▶ [AIM OF THE TASK] The records below should be copied in full, exactly as shown.

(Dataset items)
"""

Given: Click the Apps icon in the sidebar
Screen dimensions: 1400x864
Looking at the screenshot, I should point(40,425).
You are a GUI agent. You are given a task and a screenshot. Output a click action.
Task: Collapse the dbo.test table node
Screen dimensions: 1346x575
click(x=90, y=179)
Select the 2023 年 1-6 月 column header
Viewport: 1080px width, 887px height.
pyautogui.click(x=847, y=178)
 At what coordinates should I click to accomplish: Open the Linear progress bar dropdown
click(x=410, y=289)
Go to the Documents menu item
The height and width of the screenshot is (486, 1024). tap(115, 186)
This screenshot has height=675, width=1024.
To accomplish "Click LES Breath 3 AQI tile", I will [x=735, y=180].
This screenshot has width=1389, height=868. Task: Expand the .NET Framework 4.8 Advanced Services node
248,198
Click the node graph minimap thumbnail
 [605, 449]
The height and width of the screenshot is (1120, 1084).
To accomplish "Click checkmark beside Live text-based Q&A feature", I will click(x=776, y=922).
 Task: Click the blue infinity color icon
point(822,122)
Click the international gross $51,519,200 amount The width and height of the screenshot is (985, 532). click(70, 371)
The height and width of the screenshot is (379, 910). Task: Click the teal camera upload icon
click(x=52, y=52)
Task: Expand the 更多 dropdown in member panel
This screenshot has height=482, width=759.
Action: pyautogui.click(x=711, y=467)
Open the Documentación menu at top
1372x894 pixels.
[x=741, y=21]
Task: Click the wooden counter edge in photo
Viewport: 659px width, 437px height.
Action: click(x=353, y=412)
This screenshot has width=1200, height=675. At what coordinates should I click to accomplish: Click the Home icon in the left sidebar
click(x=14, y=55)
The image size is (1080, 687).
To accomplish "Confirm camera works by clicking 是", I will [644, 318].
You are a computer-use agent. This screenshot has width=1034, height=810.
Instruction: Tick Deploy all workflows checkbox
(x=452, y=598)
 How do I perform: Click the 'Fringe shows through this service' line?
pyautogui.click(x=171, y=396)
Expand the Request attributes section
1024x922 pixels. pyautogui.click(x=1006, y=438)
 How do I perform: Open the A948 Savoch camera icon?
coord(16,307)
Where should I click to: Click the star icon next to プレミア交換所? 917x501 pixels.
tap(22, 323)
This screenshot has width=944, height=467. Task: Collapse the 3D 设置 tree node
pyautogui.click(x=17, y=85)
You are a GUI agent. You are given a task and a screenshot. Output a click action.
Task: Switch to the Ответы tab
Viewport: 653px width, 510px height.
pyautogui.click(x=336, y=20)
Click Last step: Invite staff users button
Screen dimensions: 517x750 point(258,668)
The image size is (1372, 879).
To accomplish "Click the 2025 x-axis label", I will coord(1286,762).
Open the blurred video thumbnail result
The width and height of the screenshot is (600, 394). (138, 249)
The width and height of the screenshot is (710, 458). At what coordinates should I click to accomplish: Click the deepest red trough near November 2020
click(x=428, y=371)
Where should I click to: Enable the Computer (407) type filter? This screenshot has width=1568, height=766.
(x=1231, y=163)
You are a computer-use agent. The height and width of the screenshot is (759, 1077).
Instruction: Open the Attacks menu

"""

▶ [TASK ANSWER]
Given: Click the Apps icon in the sidebar
Screen dimensions: 1400x864
Looking at the screenshot, I should point(40,425).
You are a GUI agent. You are given a task and a screenshot. Output a click action.
Task: Collapse the dbo.test table node
Screen dimensions: 1346x575
click(x=90, y=179)
Select the 2023 年 1-6 月 column header
Viewport: 1080px width, 887px height.
pyautogui.click(x=847, y=178)
 At what coordinates should I click to accomplish: Open the Linear progress bar dropdown
click(x=410, y=289)
Go to the Documents menu item
The height and width of the screenshot is (486, 1024). tap(115, 186)
This screenshot has height=675, width=1024.
To accomplish "Click LES Breath 3 AQI tile", I will [x=735, y=180].
This screenshot has width=1389, height=868. Task: Expand the .NET Framework 4.8 Advanced Services node
248,198
Click the node graph minimap thumbnail
 [605, 449]
The height and width of the screenshot is (1120, 1084).
To accomplish "Click checkmark beside Live text-based Q&A feature", I will click(x=776, y=922).
 Task: Click the blue infinity color icon
point(822,122)
Click the international gross $51,519,200 amount The width and height of the screenshot is (985, 532). click(70, 371)
The height and width of the screenshot is (379, 910). Task: Click the teal camera upload icon
click(x=52, y=52)
Task: Expand the 更多 dropdown in member panel
This screenshot has height=482, width=759.
Action: pyautogui.click(x=711, y=467)
Open the Documentación menu at top
1372x894 pixels.
[x=741, y=21]
Task: Click the wooden counter edge in photo
Viewport: 659px width, 437px height.
Action: click(x=353, y=412)
This screenshot has width=1200, height=675. At what coordinates should I click to accomplish: Click the Home icon in the left sidebar
click(x=14, y=55)
The image size is (1080, 687).
To accomplish "Confirm camera works by clicking 是", I will [644, 318].
You are a computer-use agent. This screenshot has width=1034, height=810.
Instruction: Tick Deploy all workflows checkbox
(x=452, y=598)
 How do I perform: Click the 'Fringe shows through this service' line?
pyautogui.click(x=171, y=396)
Expand the Request attributes section
1024x922 pixels. pyautogui.click(x=1006, y=438)
 How do I perform: Open the A948 Savoch camera icon?
coord(16,307)
Where should I click to: Click the star icon next to プレミア交換所? 917x501 pixels.
tap(22, 323)
This screenshot has width=944, height=467. Task: Collapse the 3D 设置 tree node
pyautogui.click(x=17, y=85)
You are a GUI agent. You are given a task and a screenshot. Output a click action.
Task: Switch to the Ответы tab
Viewport: 653px width, 510px height.
pyautogui.click(x=336, y=20)
Click Last step: Invite staff users button
Screen dimensions: 517x750 point(258,668)
The image size is (1372, 879).
To accomplish "Click the 2025 x-axis label", I will coord(1286,762).
Open the blurred video thumbnail result
The width and height of the screenshot is (600, 394). (138, 249)
The width and height of the screenshot is (710, 458). At what coordinates should I click to accomplish: Click the deepest red trough near November 2020
click(x=428, y=371)
Where should I click to: Enable the Computer (407) type filter? This screenshot has width=1568, height=766.
(x=1231, y=163)
You are a computer-use agent. The height and width of the screenshot is (759, 1077).
Instruction: Open the Attacks menu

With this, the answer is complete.